25373602 The novel IκB kinase β inhibitor IMD-0560 prevents bone invasion by oral squamous cell c 2014 Dec 15 Oral squamous cell carcinoma (OSCC) cells display significantly augmented nuclear factor-κB (NF-κB) activity, and inhibiting this activity suppresses malignant tumor characteristics.
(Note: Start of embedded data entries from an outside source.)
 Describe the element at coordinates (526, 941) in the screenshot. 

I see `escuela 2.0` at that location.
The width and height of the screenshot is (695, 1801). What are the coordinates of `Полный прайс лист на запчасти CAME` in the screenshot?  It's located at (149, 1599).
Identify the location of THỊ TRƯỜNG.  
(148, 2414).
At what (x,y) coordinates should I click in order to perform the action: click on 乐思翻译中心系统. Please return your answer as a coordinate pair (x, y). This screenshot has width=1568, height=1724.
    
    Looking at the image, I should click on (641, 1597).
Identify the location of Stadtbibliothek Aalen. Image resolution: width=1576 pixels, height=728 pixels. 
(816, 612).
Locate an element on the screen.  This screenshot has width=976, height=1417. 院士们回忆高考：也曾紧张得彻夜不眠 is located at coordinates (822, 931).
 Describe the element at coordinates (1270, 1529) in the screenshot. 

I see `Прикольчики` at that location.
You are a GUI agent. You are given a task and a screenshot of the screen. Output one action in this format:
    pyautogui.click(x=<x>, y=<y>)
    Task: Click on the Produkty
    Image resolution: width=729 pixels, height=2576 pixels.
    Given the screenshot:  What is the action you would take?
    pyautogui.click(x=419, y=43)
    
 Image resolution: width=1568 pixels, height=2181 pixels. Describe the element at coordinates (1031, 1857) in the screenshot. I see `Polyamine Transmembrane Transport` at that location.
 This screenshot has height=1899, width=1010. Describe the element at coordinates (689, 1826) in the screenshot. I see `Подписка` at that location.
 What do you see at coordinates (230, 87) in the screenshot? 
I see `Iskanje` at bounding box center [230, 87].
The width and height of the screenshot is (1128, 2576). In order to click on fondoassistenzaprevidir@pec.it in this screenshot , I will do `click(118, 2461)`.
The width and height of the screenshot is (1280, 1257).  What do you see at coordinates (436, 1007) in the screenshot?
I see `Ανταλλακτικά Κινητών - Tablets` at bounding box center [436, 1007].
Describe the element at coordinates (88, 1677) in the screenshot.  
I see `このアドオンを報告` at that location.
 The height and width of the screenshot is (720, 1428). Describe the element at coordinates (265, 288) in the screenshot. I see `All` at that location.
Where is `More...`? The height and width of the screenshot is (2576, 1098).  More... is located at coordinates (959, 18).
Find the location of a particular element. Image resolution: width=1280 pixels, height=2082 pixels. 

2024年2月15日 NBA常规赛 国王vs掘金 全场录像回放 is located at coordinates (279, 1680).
Thus, we evaluated the effect of IMD-0560, a novel inhibitor of IκB kinase (IKK) β that is under assessment in a clinical trial of rheumatoid arthritis, on bone invasion by the mouse OSCC cell line SCCVII. We examined the inhibitory effects of IMD-0560 on NF-κB activity and tumor invasion using human OSCC cell lines and SCCVII cells in vitro. Using a mouse model of jaw bone invasion by SCCVII cells, we assessed the inhibitory effect of IMD-0560 on jaw bone invasion, tumor growth, and matrix degradation in vivo. IMD-0560 suppressed the nuclear translocation of NF-κB and the degradation of IκBα in OSCC cells. IMD-0560 also inhibited invasion by suppressing matrix metalloproteinase-9 (MMP-9) production in OSCC cells. IMD-0560 protected against zygoma and mandible destruction by SCCVII cells, reduced the number of osteoclasts by inhibiting receptor activator of NF-κB ligand (RANKL) expression in osteoblastic cells and SCCVII cells, increased SCCVII cell death and suppressed cell proliferation and MMP-9 production in SCCVII cells. Based on these results, IMD-0560 may represent a new therapeutic agent for bone invasion by OSCC cells.